Players must convert heathens and build cafés, houses and churches for their faithful followers, all the while avoiding the temptations of the secular hordes.

Looming in the background is the spectre of the emerging Antichrist, Nicolae Carpathia, a product of the godless process of artificial insemination, who works his evil through the United Nations. The UN peacekeepers are the bad guys under his command. Players are allowed to beat up the “global community” peacekeepers as they attempt to eat away at your faith points.

If it sounds absurd, know that 72 per cent of the series’ readers have also played the game. That amounts to 45 million game players – numbers that would make any game company salivate.

This is probably why the game isn’t produced by a tiny fundamentalist media company but by Microsoft Windows.

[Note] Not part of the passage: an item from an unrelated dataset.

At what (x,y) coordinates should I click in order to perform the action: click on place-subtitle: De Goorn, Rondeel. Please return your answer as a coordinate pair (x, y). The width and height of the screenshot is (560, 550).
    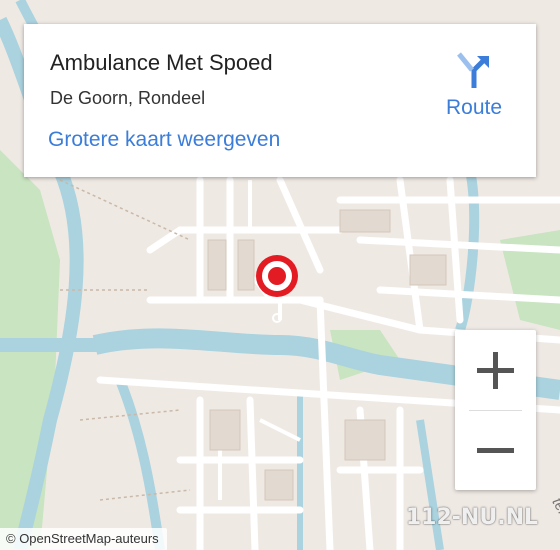
    Looking at the image, I should click on (128, 98).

This is certainly a change from the first wave of morally righteous video games that hit the shelves in the late 80s. Games like Bible Adventures and Super 3D Noah’s Ark were terrible. I’m sure even Christians were baffled by the nonsensical storylines and boxy graphics.

These games also had a decidedly positive outlook, presenting the stories in the Bible for consumption by children. Eternal Forces is darker, appealing to grown-up gamers who prefer complex game play.

Other Christian video game companies have aped the first-person-shooter format (Axys Adventure: Truth Seeker), fantasy games (The Rebel Planet) and historical role-play (Catechumen).

Will they bring new recruits to God?

Download the demo version of Eternal Forces and decide for yourself (eternalforces.com).